SUMMARY OF THE INVENTION
[0013] The present invention provides a three-phase controlled
induction motor and pump system for a dishwasher. The speed and
other information from the motor/pump are measured and controlled
by the dishwasher's microprocessor controller.
[0014] In one aspect of the invention, an electronic motor
controller is connected to the induction motor to control the speed
of operation of the pump motor as different conditions arise in the
dishwasher over the course of a cleaning cycle. A dishwasher
controller receives loading signals from the motor controller and
sends commands to the motor controller to adjust the speed of the
pump motor.
[0015] In another aspect of the invention, the flow rate of water
through the pump discharge to a rotating spray arm is controlled
based on the phase of the wash cycle and the condition of the
filter that blocks food debris from entering the sump. The motor
speed is decreased to decrease the pump flow rate when the flow
rate through the filter decreases in an early phase of the wash
cycle as food debris collects and partially blocks the filter. The
motor speed is increased to increase the pump flow rate during
later phases of the wash cycle when the items being washed are
relatively clean. In steady state operation, the flow rate through
the filter is matched to the flow rate through the pump
discharge.
[0016] This motor pump design and operation has several features
that are improvements over the prior art, which are described in
the following paragraphs.
[0017] Maintaining Optimal Filter Operation--this invention allows
for efficient use of the filter during the wash cycle. Because of
this less water and time is required to remove the food soil from
the dishes. Conventional wash systems generally known in the art do
not adjust the pump's flow rate to match the capacity of the
filter. Because of this the openings in the filter media are made
larger to prevent clogging. The filter media with larger openings
requires more water changes to remove the food soil than would be
the case if the holes were smaller and the flow rate matched the
filter's capacity at all time. Because less water changes or wash
phases are required, the time required to wash the dishes is
reduced.
[0018] Increasing Pump Speed and Pressure During Later
Washes--increasing the pump speed and therefore the force from the
spray jets allows the dishwasher to better remove "stuck-on" food
soil in later wash phases. Conventional wash systems maintain the
same maximum flow rate during the early wash phases as the later
phases. Because of this, the spray force from the jets is limited
to the maximum flow rate that is available when the filter must
operate with heavy food soils during early cycles. The invention's
ability to increase the spray jet force during later wash phases
allows it to better remove stuck-on or re-deposited food soils.

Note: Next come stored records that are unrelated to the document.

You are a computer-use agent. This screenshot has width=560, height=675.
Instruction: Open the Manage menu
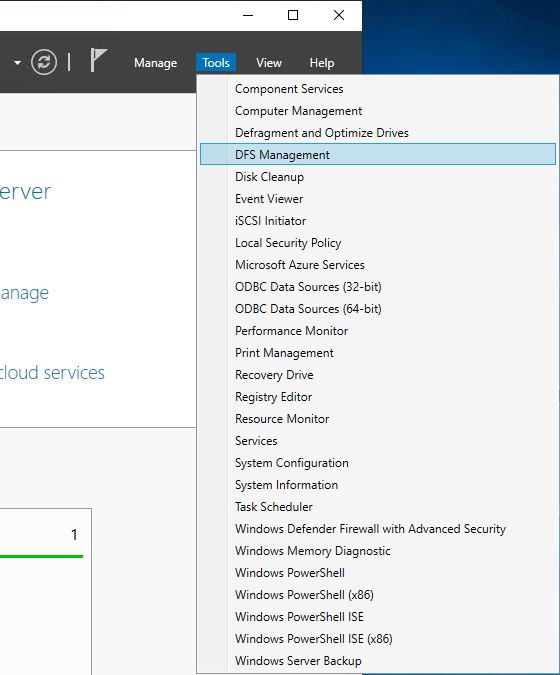click(155, 63)
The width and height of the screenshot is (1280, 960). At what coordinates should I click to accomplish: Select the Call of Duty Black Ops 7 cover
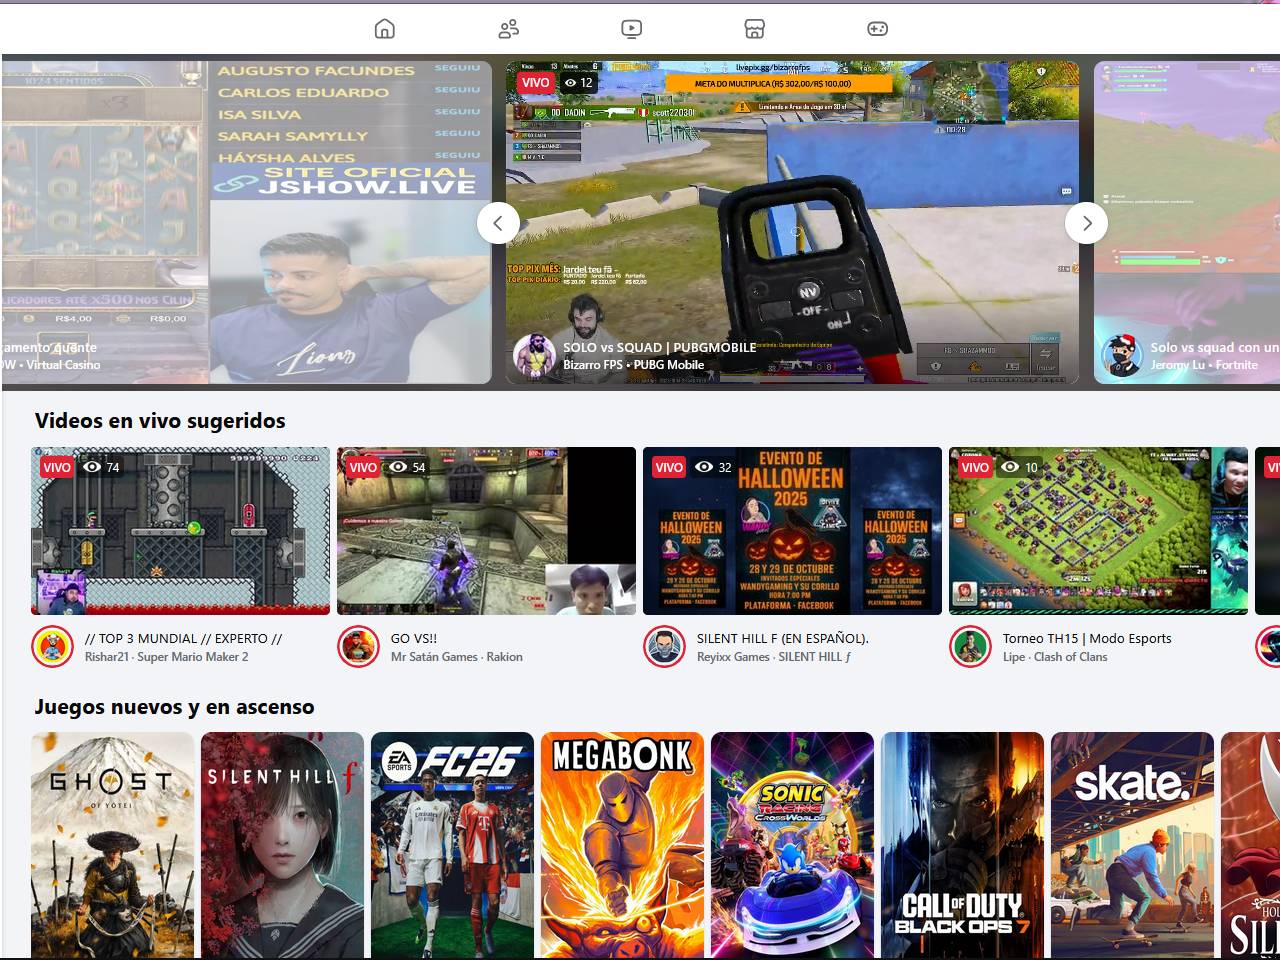tap(962, 845)
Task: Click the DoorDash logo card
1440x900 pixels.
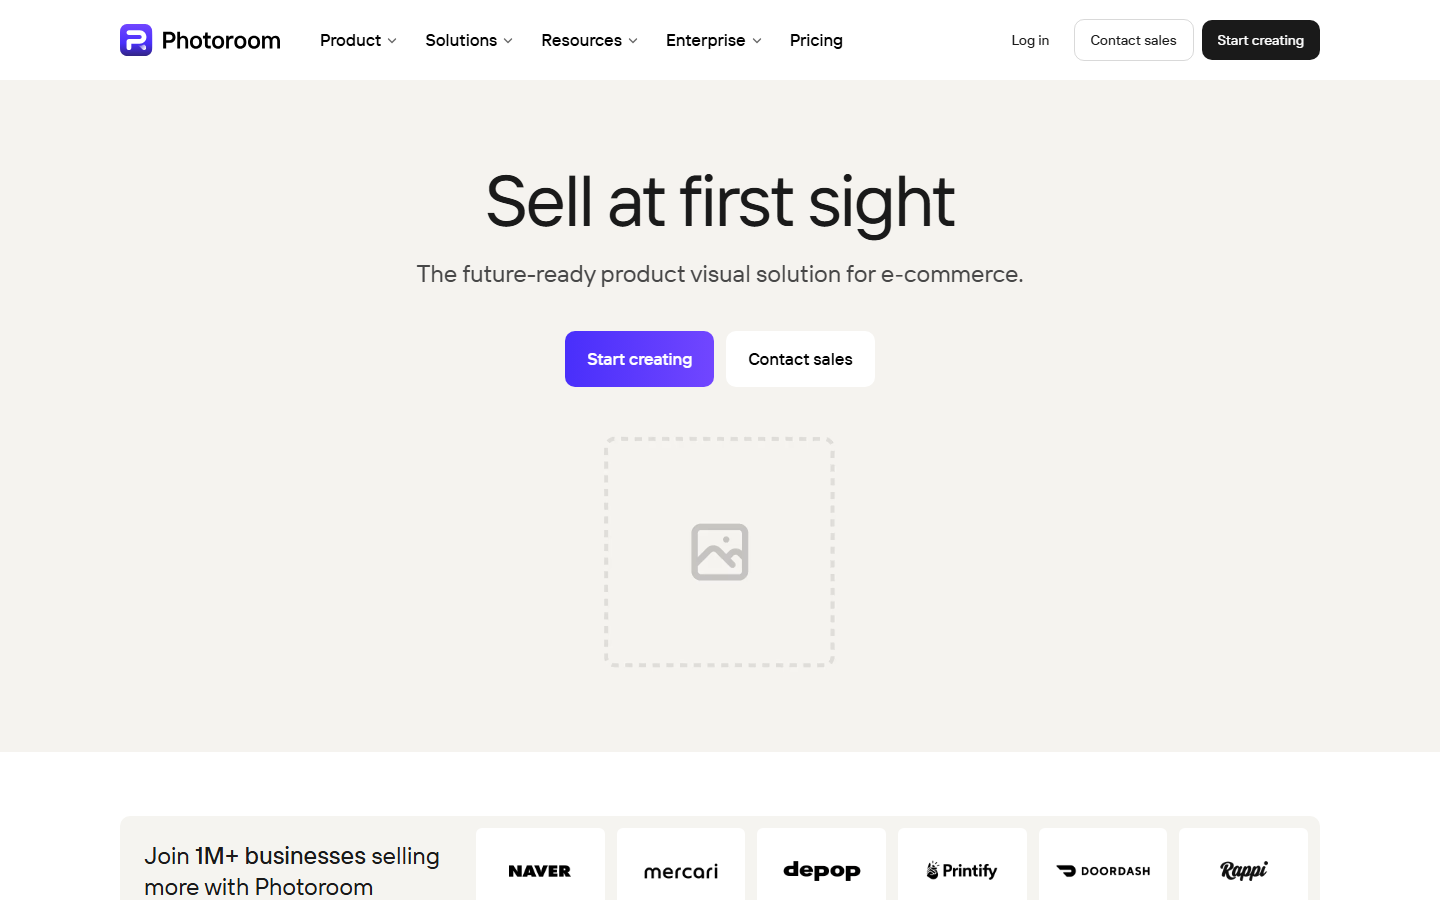Action: click(x=1103, y=866)
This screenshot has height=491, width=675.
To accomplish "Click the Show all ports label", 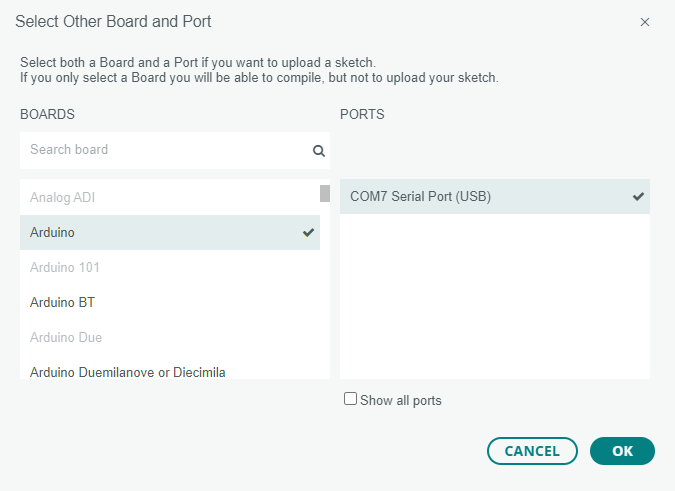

[0019] Changing Spray Arm Rotational Speed--this is an advantage
over the prior art because this method allows the spray arm to
better cover and clean the dishes without increasing the number of
jets in the spray arm. Not having as many spray jets allows the
total system flow rate to be lower, while the pressure and flow
rate at the spray nozzles remains the same. This saves energy while
giving the same cleaning action.
[0020] Noise Control by Controlling Pump/Motor Speed--controlling
the motor pump speed in order to reduce the noise generated during
certain cycles is discussed in the prior art. The prior art only
addresses the steady noise generated during a phase of the wash
cycle. Often the change from one type of noise or level of noise to
another can be more objectionable than the steady state source of
noise. This invention can slowly change the pump speed when
transitioning from one phase of the wash cycle to another. For
example when the machine is done filling with water the motor/pump
speed and noise can be brought up to full level at a relatively
slow rate. This is an advantage over the prior art because the
changes in noise level are not as noticeable or objectionable even
though the peak noise level may be the same.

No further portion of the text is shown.